It’s been one week since bombs ripped through the Zaventem airport and Maelbeek metro station in Brussels, Belgium.
Thrity-five are dead. More than 300 are injured.
While families prepare to bury their dead, sweeping police raids have become a daily reality. Military vehicles and armed soldiers occupy the city’s centuries-old cobblestone streets.
“When I cross the road I am afraid,” Brussels resident Halima Abdelkader told CNN. “It’s my country, and I’m scared to go out.”
A city once known by foreigners for its beer, chocolate and waffles is now more associated with terror than truffles.
After the worst terror attack in their country’s history, Belgians are left to wonder: Is this the norm we must get used to?
‘Playing catch-up ball’
Two men spotted on surveillance footage remain at large: an unidentified bomber at the Brussels airport and a man believed to have been involved in the metro station attack.
They’re among at least eight suspects authorities are still searching for throughout Europe in connection to the March 22 blasts.
But the cell may be much bigger — as many as “several hundred” perpetrators, CNN security analyst and former CIA operative Bob Baer said.
That figure includes what Baer describes as the “witting” and the “unwitting” — those privy to the motives of potential terrorists and those who think they’re just aiding and abetting organized criminals.

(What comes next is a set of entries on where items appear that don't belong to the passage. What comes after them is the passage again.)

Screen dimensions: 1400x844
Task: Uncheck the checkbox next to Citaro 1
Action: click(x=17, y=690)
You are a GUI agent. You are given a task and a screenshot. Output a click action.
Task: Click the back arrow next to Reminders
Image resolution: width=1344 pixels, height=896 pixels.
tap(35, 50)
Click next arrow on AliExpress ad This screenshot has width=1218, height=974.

“They’re [Belgian investigators] playing catch-up ball. They’ve ignored this threat forever, the jihadi threat, and what they’re doing is arresting everyone connected to this cell — whether they have evidence or not,” Baer said.

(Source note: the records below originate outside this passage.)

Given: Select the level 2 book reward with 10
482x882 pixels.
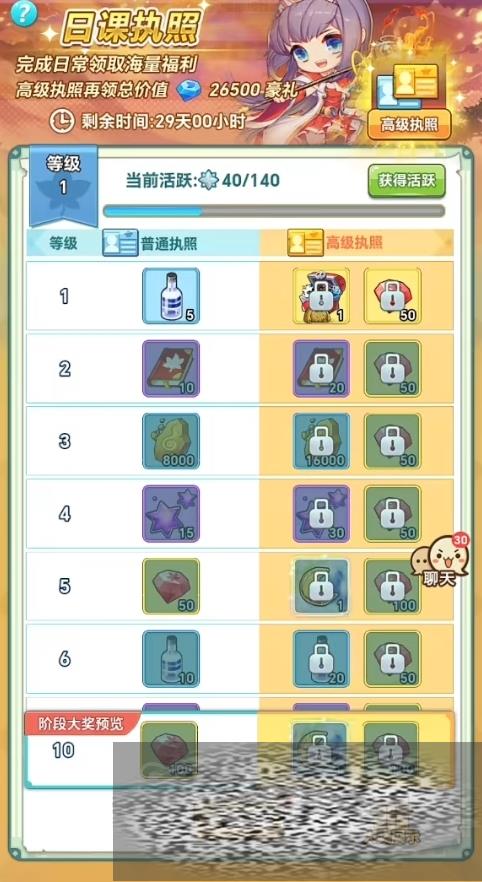Looking at the screenshot, I should [171, 368].
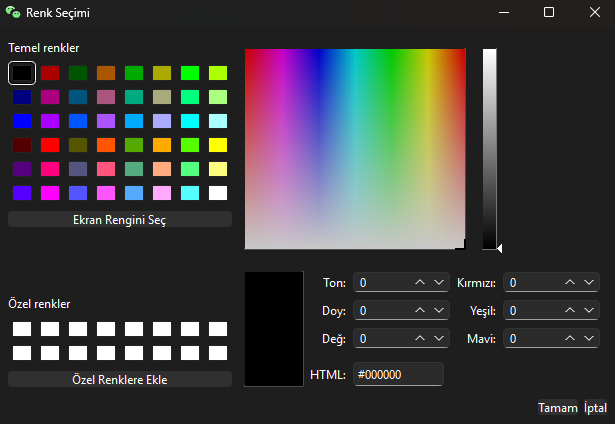Increase the Kırmızı value with up arrow
The width and height of the screenshot is (615, 424).
click(571, 283)
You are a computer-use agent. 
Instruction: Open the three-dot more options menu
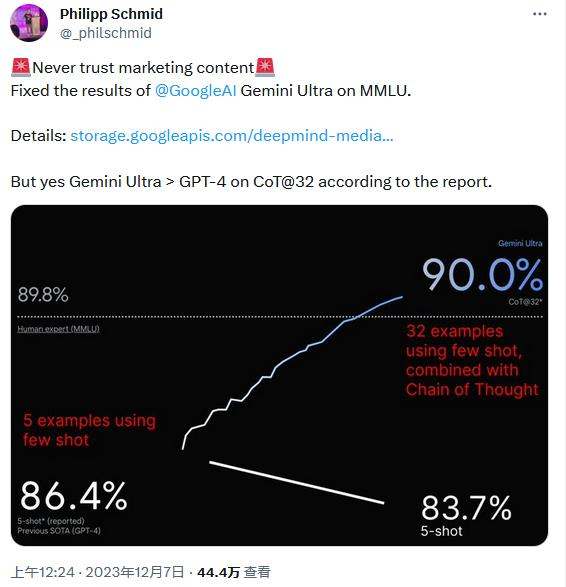coord(539,14)
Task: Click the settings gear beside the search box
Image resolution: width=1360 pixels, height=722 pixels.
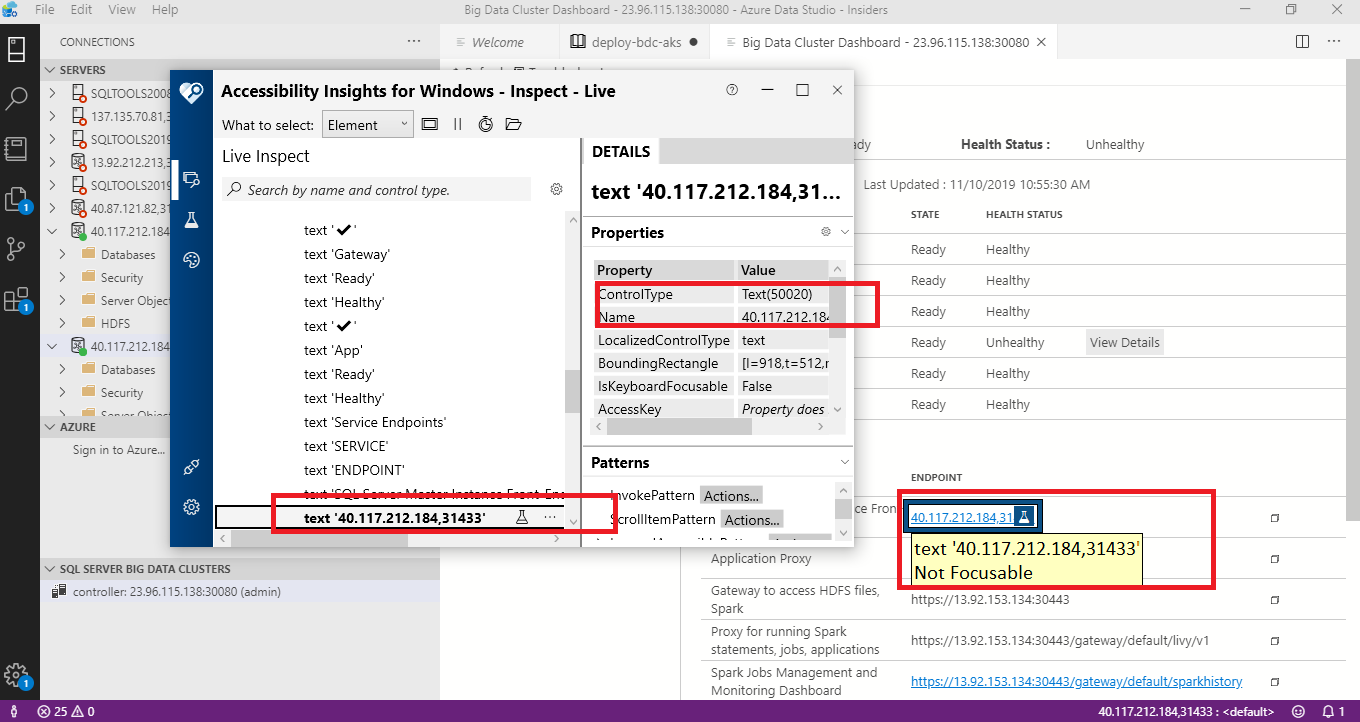Action: pyautogui.click(x=556, y=189)
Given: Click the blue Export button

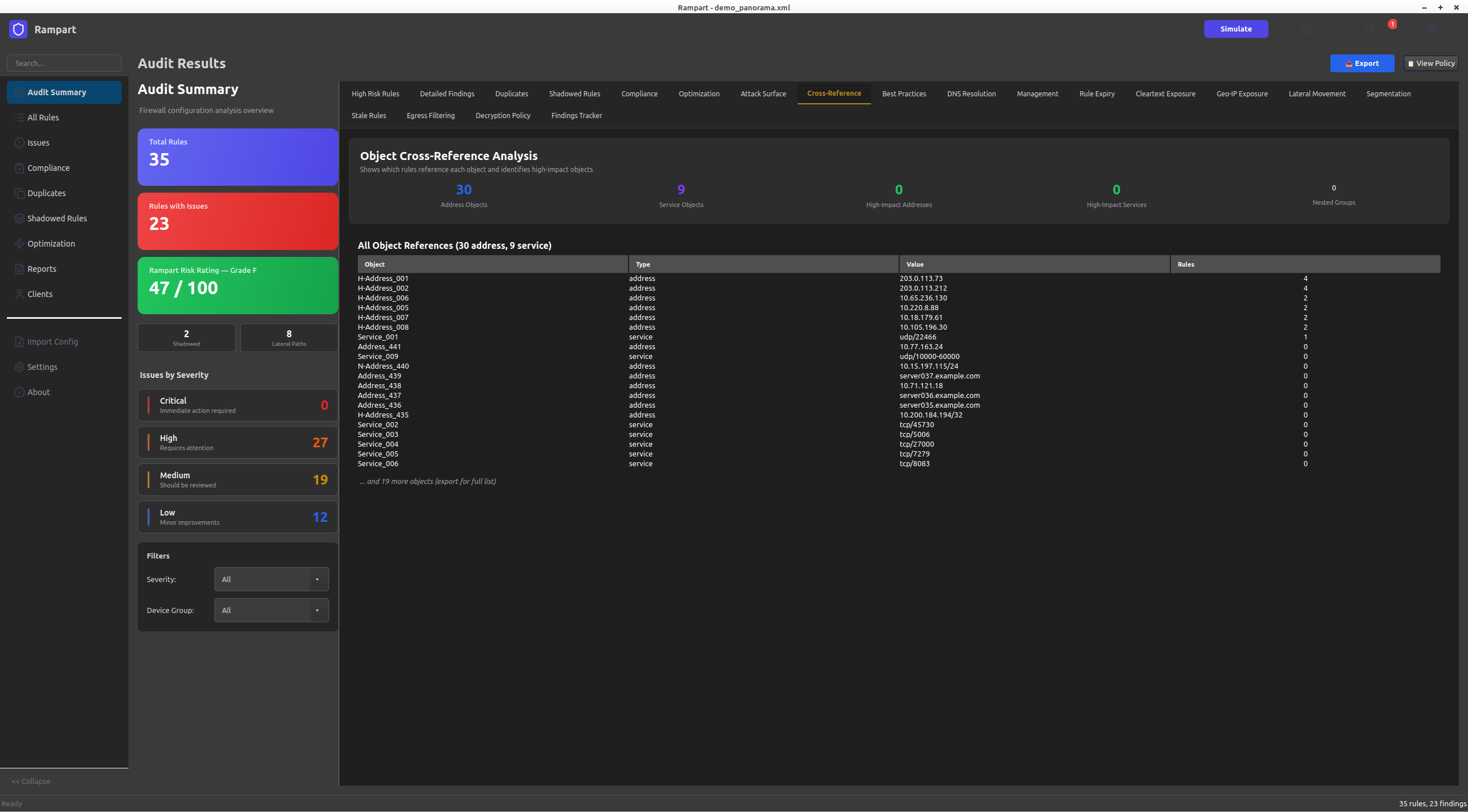Looking at the screenshot, I should [x=1362, y=63].
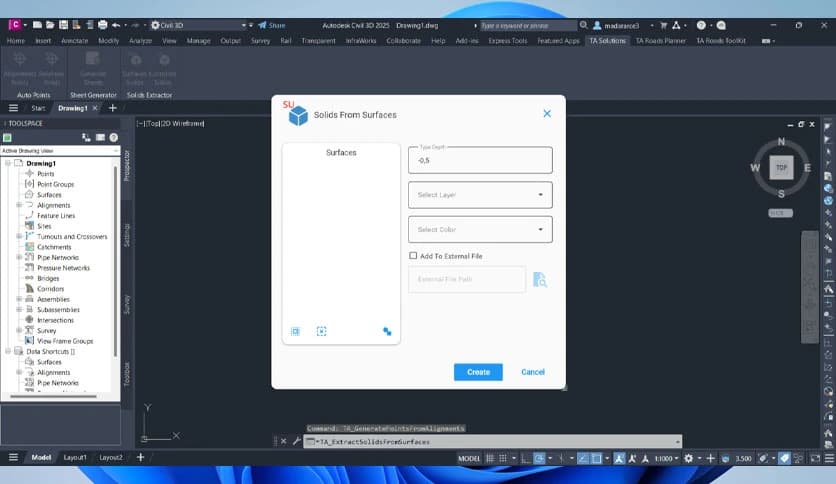Click the browse external file icon
836x484 pixels.
coord(540,280)
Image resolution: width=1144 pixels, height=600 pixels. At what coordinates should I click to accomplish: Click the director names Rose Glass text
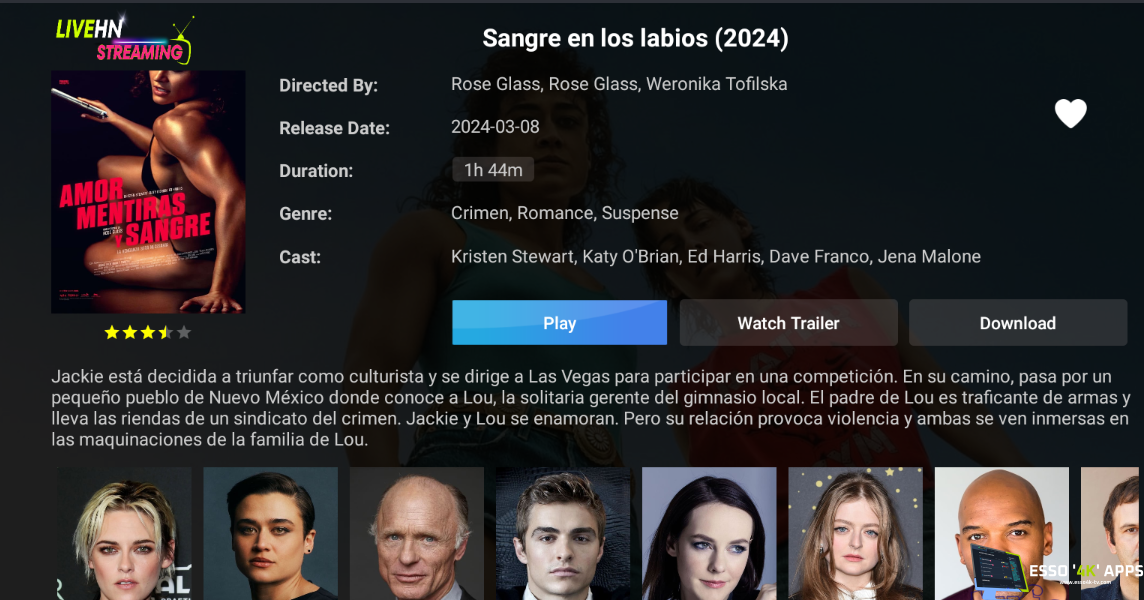tap(619, 85)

“This open-ended investigation may go on for months and years.”
Three men were charged in Belgium on Monday, accused of participating in the activities of a terrorist group. But investigators have been tight-lipped about the specific allegations against people who are in custody.
And in the days since the attacks, a number of people were arrested and charged, only to be released later when investigators said the evidence against them wasn’t conclusive.
That’s what happened on Monday, when authorities announced a man they’d identified as Faycal C. and charged with “terrorist murder” was being set free.
“It clearly is a setback,” CNN terrorism analyst Paul Cruickshank said. “They clearly at a certain point, perhaps based on eyewitness reports, believed that he might have been at the airport, might have been involved. They clearly do not now believe that. …. So there’s this manhunt that goes on.”
Who is the third airport bomber?
After a major terrorist attack, it’s no surprise to see people picked up and then let go, said Philip Mudd, a former CIA official and CNN counterterrorism analyst.
“The police do not have time to surveil people over weeks in the case of an imminent threat, because they fear that there’s going to be another attack. So they’re going to bring everybody in, see who’s dirty, and some of those people are going to be released,” he said. “This is pretty common in an investigation of this magnitude.”
But one thing about the Brussels investigation so far, he said, is notable: We still don’t know who the third alleged airport bomber was.
“The lack of identification to me is surprising,” he said, “especially now that the public has seen this for so long. Somebody out there … knows who he is.”
Authorities in Belgium and the United States have a list of people they believe he could be, and they’re following leads from multiple places, law enforcement officials told CNN.
Belgian police renewed their call for tips about the suspect Monday, releasing a video that shows him walking through the airport.
As they try to trace the network of people behind the Brussels attacks, investigators have their work cut out for them, Cruickshank said.
“There’s a spider web, an intricate spider web stretching through Europe,” he said. “The center of that spider web is Brussels.